- **EXERCISE GOAL**
Output exactly the first line of the listing and each line after it, through the line that contains "Task: Skip to the next track"; add nothing else.

- **DATASET**
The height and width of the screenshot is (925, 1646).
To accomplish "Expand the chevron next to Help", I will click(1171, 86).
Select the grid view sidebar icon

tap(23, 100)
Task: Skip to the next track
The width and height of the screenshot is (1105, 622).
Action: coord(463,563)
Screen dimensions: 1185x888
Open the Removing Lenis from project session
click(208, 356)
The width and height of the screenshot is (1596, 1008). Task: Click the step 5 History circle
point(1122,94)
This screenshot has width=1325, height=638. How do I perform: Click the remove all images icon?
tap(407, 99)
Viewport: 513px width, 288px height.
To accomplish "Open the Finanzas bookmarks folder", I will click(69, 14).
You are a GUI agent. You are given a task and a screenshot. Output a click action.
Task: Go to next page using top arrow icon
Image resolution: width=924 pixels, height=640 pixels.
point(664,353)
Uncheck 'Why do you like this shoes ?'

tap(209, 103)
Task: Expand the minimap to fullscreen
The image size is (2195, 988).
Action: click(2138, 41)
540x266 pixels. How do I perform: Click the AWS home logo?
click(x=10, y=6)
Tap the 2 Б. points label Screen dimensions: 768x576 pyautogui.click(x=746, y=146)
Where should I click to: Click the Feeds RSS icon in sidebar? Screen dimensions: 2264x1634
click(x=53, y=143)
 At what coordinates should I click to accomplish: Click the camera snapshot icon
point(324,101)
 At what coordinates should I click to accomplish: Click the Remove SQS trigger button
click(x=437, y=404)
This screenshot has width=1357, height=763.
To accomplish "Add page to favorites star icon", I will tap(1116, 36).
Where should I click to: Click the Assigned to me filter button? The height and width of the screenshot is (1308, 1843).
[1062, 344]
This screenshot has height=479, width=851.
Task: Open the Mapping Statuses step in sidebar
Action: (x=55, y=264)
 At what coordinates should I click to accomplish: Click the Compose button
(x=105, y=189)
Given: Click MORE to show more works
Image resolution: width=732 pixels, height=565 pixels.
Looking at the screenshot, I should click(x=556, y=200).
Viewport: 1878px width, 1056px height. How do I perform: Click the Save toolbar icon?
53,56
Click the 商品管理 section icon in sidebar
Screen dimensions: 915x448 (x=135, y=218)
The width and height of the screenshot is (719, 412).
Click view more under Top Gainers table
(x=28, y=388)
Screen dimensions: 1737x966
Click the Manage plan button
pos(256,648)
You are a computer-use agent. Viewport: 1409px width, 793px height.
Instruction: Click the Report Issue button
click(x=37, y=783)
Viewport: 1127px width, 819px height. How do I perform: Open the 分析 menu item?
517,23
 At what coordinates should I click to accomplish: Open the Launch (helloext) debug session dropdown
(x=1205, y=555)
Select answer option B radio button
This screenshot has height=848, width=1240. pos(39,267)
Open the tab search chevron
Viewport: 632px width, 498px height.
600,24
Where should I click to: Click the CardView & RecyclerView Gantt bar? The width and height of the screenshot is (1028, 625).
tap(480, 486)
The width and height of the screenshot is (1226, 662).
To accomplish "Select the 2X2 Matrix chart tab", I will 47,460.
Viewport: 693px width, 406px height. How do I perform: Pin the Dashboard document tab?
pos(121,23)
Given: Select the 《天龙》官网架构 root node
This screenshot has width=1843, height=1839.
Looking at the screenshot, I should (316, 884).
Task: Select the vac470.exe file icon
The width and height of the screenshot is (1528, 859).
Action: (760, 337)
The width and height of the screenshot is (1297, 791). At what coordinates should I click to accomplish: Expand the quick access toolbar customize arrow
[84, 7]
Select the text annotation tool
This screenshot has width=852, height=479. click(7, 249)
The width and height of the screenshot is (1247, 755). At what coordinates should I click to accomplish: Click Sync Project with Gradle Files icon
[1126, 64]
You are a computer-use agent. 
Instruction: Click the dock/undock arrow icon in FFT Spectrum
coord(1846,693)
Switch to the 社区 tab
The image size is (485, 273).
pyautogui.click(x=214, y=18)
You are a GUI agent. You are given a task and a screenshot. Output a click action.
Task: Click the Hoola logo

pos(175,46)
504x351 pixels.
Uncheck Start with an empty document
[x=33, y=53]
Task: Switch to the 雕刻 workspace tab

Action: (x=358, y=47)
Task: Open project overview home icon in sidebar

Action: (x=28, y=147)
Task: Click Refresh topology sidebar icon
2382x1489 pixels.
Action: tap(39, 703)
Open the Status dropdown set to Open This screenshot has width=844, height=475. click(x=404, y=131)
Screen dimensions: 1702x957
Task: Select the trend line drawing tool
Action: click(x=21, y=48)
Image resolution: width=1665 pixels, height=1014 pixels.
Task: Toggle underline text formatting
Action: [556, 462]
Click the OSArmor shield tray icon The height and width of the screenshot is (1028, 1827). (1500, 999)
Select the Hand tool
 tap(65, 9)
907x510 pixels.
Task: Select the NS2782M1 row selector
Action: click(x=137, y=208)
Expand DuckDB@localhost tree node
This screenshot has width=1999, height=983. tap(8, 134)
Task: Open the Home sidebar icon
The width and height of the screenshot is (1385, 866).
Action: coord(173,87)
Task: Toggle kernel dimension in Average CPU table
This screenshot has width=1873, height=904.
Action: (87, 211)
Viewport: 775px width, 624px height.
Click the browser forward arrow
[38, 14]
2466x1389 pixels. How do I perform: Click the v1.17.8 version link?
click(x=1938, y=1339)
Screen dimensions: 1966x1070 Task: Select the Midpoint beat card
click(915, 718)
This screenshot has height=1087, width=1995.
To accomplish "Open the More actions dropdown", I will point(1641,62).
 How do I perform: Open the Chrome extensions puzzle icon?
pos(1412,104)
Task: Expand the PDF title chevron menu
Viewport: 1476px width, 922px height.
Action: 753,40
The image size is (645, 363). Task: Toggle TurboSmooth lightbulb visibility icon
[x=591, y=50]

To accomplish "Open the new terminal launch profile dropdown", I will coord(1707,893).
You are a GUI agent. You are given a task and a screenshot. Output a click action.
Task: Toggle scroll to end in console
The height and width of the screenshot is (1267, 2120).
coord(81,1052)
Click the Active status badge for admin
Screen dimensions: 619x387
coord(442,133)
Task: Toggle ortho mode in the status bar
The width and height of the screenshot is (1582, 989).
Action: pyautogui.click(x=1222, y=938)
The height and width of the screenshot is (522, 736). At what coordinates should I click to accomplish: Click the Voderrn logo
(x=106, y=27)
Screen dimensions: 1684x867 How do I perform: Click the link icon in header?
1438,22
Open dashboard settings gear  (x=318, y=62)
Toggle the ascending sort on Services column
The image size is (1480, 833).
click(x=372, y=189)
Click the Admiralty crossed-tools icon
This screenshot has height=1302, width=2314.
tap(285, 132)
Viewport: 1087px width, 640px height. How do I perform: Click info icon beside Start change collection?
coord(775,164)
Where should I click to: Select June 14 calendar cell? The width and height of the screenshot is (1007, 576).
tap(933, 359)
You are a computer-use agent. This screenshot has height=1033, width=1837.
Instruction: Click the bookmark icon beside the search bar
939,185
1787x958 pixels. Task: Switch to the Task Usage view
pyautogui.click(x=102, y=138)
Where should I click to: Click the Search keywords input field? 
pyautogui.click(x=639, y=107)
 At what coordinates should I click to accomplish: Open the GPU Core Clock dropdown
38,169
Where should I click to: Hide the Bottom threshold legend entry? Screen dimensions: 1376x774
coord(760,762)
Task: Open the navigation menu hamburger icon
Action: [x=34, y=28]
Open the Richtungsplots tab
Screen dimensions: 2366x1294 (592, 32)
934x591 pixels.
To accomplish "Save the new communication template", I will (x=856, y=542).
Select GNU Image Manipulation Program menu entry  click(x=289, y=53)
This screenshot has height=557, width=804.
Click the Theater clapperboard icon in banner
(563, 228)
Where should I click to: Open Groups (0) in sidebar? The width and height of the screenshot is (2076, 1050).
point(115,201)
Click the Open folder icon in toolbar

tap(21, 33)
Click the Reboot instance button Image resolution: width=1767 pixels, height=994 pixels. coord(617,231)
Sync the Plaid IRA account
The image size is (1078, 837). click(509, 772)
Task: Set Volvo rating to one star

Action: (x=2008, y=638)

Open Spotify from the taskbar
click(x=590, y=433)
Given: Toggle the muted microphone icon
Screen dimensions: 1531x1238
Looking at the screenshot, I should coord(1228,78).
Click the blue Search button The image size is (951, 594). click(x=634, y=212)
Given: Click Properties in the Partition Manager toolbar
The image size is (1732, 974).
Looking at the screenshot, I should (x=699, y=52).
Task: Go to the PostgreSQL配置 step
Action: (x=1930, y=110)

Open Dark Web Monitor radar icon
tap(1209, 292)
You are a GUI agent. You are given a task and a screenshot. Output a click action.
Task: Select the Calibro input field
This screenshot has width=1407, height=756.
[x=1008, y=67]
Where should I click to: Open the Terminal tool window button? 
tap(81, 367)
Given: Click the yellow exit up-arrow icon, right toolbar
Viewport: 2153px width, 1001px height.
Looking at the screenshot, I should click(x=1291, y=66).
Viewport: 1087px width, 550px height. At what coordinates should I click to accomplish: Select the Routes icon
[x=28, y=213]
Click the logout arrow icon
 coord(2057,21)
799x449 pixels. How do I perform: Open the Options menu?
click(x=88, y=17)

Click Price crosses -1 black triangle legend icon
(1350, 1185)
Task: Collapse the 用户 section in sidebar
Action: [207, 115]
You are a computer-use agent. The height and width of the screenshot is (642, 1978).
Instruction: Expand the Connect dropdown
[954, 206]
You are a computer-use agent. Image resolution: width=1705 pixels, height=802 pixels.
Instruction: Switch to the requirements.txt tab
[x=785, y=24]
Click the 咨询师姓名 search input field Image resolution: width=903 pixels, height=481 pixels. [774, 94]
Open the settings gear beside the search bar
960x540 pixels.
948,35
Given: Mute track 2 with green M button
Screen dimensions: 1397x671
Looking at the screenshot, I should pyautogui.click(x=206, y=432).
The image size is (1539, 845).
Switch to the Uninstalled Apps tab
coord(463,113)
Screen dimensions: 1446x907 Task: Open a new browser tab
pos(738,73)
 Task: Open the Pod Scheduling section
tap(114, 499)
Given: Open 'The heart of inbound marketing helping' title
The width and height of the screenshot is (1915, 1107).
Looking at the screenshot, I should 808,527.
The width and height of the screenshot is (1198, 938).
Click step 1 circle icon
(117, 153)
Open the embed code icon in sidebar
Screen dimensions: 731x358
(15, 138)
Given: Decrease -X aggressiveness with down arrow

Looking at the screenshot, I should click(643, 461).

- **OUTPUT BELOW**
The height and width of the screenshot is (925, 1646).
To accomplish "Expand the chevron next to Help", I will click(1171, 86).
Select the grid view sidebar icon

tap(23, 100)
Task: Skip to the next track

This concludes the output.